A guide to losing weight and lowering your blood pressure

October 9, 2015

Just as research associates lung cancer and emphysema with smoking, it shows a similarly strong correlation between hypertension and obesity. Here's a guide to weight loss and high blood pressure:

A guide to losing weight and lowering your blood pressure

How your weight influences your blood pressure

  • It turns out that a body mass index (BMI) of 27 or more and significant fat deposits around the abdomen are directly linked to high blood pressure.
  • Body weight affects blood pressure in three ways. With increased weight, you have increased blood volume, which can lead to higher blood pressure.
  • Also, people who are overweight are more likely to be salt-sensitive.
  • Finally, overweight people are more insulin-resistant, meaning that their cells bar access to insulin so they can't accept energy-providing glucose.
  • The resulting excess of glucose and insulin contributes to high blood pressure.
  • The good news is that losing as little as 4.5 kilograms (10 pounds) of body weight can significantly improve your blood pressure readings.

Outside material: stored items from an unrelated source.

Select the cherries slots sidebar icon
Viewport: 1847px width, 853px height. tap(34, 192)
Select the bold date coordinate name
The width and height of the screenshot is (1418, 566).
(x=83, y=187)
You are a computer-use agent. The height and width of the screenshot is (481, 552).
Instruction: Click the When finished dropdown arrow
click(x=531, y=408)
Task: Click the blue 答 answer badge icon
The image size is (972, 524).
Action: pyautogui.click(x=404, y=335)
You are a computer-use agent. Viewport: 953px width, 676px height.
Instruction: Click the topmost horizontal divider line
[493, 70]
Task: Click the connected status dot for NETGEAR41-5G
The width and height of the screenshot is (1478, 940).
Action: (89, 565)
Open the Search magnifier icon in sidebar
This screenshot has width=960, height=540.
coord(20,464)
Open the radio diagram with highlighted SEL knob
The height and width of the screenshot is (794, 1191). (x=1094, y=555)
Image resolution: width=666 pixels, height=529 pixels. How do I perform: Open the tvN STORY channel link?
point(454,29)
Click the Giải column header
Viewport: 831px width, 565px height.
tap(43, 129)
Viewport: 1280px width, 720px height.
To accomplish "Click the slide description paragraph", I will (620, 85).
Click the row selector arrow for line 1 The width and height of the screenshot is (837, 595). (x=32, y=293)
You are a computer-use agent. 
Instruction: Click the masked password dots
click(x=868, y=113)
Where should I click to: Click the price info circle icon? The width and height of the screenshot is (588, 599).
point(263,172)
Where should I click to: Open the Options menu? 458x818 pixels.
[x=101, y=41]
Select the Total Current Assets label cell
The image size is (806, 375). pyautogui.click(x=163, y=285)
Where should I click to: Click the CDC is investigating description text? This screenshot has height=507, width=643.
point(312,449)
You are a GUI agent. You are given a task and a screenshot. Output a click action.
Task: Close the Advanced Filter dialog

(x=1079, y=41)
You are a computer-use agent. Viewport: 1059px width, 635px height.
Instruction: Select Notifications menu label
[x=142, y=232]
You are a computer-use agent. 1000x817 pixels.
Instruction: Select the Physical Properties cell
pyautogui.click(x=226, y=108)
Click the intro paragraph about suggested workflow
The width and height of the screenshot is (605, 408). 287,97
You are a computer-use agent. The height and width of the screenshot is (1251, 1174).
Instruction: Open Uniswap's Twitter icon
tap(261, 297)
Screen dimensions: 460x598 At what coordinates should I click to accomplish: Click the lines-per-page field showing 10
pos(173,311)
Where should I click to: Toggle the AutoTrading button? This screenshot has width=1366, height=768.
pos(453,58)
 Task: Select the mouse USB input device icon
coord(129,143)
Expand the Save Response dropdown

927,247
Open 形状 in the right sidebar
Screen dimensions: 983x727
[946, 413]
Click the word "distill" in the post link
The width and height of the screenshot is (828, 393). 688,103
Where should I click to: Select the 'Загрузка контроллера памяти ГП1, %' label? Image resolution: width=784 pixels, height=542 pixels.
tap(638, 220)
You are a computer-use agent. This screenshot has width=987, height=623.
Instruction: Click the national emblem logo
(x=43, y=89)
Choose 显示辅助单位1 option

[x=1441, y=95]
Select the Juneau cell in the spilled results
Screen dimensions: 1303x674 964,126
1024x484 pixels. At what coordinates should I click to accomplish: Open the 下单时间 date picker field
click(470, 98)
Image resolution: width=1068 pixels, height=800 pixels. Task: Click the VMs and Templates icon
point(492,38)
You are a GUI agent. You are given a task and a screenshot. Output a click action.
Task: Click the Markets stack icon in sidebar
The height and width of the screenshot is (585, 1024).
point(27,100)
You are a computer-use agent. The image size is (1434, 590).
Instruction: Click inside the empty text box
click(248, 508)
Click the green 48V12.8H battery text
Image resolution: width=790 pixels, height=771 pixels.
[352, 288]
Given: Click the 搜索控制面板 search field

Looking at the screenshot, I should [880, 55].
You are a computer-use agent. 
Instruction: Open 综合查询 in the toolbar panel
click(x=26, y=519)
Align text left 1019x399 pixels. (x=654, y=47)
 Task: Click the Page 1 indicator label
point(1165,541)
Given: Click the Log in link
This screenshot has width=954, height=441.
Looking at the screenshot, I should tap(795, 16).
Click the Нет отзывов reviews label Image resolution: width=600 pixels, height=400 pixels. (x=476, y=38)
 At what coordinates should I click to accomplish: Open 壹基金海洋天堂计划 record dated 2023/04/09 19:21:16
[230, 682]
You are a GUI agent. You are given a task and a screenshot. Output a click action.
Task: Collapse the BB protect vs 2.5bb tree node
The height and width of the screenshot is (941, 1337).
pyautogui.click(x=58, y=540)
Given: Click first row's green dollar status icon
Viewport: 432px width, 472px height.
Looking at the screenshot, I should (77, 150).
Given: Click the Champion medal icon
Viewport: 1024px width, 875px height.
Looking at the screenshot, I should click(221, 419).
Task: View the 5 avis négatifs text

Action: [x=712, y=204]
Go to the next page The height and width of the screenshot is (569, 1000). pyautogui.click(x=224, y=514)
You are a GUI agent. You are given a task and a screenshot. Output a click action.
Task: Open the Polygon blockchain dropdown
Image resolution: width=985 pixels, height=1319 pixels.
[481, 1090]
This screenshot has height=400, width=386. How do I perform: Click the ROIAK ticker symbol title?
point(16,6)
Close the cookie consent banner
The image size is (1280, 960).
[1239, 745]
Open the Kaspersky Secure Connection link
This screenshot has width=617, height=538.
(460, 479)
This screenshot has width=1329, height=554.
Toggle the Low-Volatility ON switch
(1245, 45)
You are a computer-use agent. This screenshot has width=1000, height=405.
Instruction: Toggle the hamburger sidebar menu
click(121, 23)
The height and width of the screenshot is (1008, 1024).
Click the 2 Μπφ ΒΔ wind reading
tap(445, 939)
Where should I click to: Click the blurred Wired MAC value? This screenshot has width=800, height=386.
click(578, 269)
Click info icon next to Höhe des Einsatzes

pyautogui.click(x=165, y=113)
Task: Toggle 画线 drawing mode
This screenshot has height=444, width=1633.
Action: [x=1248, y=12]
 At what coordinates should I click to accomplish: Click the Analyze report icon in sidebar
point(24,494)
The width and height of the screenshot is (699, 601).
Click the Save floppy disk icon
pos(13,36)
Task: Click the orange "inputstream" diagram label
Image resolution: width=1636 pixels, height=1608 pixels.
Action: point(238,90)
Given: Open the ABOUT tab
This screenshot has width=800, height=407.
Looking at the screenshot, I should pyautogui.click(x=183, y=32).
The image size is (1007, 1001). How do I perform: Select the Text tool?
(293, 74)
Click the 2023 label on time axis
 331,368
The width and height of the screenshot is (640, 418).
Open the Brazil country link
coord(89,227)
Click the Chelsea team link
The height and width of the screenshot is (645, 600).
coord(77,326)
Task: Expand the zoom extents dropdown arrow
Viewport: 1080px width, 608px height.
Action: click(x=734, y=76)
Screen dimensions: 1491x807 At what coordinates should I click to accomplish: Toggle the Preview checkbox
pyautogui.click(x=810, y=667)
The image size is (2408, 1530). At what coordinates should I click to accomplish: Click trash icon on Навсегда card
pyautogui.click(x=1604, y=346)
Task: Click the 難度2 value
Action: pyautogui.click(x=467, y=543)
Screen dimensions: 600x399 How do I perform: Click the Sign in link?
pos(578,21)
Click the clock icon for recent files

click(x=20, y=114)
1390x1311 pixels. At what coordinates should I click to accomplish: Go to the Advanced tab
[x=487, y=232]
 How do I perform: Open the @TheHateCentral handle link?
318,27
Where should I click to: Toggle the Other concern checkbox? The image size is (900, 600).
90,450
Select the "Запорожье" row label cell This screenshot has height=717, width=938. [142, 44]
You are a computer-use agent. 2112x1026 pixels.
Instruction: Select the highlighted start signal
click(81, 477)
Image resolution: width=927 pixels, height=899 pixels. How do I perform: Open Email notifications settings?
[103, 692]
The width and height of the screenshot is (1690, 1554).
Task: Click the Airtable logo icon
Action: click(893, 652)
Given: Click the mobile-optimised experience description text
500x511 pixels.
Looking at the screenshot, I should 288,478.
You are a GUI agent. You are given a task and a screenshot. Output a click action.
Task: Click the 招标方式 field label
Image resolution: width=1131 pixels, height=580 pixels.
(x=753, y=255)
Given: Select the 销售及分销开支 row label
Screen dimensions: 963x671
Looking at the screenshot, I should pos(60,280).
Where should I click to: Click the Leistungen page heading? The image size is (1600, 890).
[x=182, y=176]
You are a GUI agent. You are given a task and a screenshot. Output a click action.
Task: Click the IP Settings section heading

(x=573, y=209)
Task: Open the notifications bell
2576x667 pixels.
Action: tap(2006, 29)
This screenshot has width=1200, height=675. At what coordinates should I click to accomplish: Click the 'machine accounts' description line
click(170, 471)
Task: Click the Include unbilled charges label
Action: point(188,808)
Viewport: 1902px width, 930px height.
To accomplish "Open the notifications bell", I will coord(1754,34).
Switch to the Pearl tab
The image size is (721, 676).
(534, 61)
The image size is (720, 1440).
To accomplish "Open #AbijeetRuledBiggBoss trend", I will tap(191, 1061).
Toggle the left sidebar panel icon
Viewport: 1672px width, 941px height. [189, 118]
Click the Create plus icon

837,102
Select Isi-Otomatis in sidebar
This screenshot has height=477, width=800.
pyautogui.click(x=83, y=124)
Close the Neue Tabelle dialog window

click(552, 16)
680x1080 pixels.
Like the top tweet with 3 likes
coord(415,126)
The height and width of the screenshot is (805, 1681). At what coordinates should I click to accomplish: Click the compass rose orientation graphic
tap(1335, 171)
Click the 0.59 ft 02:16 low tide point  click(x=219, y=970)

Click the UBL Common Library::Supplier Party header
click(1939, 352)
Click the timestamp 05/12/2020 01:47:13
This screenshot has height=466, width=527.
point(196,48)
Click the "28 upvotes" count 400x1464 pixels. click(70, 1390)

The DASH diet and weight loss

  • Although the DASH Diet (Dietary Approach to Stop Hypertension) was not designed for weight loss, that doesn't mean you can't lose weight while following it.
  • In fact, one of the main complaints of participants in the DASH study was that they had to eat too much food!
  • For instance, a sample dinner might include 85 grams (three ounces) of baked cod, 250 grams (one cup) of rice, 125 grams (1/2 cup) of broccoli, 125 grams (1/2 cup) of stewed tomatoes, a small spinach salad, one whole-wheat dinner roll with five millilitres (1 teaspoon) of margarine, and 125 grams (1/2 cup) of melon balls.
  • Thus, it's quite likely you'll lose a few kilos on DASH without even trying.
  • However, if you are trying, some simple substitutions can make a big difference in your overall calorie intake.
  • Couple that with an increase in your physical activity as called for in the DASH-Plus Plan, and you should see the kilos (pounds) drop.

Calorie substitutions on the DASH diet

Here are some easy DASH Diet substitutions and the calories you can save:

  • If you usually have orange juice, try mandarin-flavoured seltzer water. Save 104 calories.
  • If you usually have popcorn with 30 millilitres (two tablespoons) butter, try unbuttered, air-popped popcorn. Save 200 calories.
  • If you usually have canned fruit cocktail in heavy syrup, try canned fruit cocktail in extra-light syrup. Save 65 calories.
  • If you usually have an egg, try an egg substitute. Save 50 calories.
  • If you usually have 30 millilitres (two tablespoons) ranch dressing on salad, try lemon juice and tarragon. Save 148 calories.
  • If you usually have chocolate ice cream try low-fat, low-sugar chocolate frozen yogurt. Save 87 calories.
  • If you usually have a mocha frappuccino, try regular coffee. Save 420 calories.
  • If you usually have vegetables with sauce, try vegetables with herbs. Save 105 calories.

The risks of high blood pressure are well-established. By live an active lifestyle and following a healthy meal plan, you can lose weight and lower your blood pressure. Your body will thank you for it!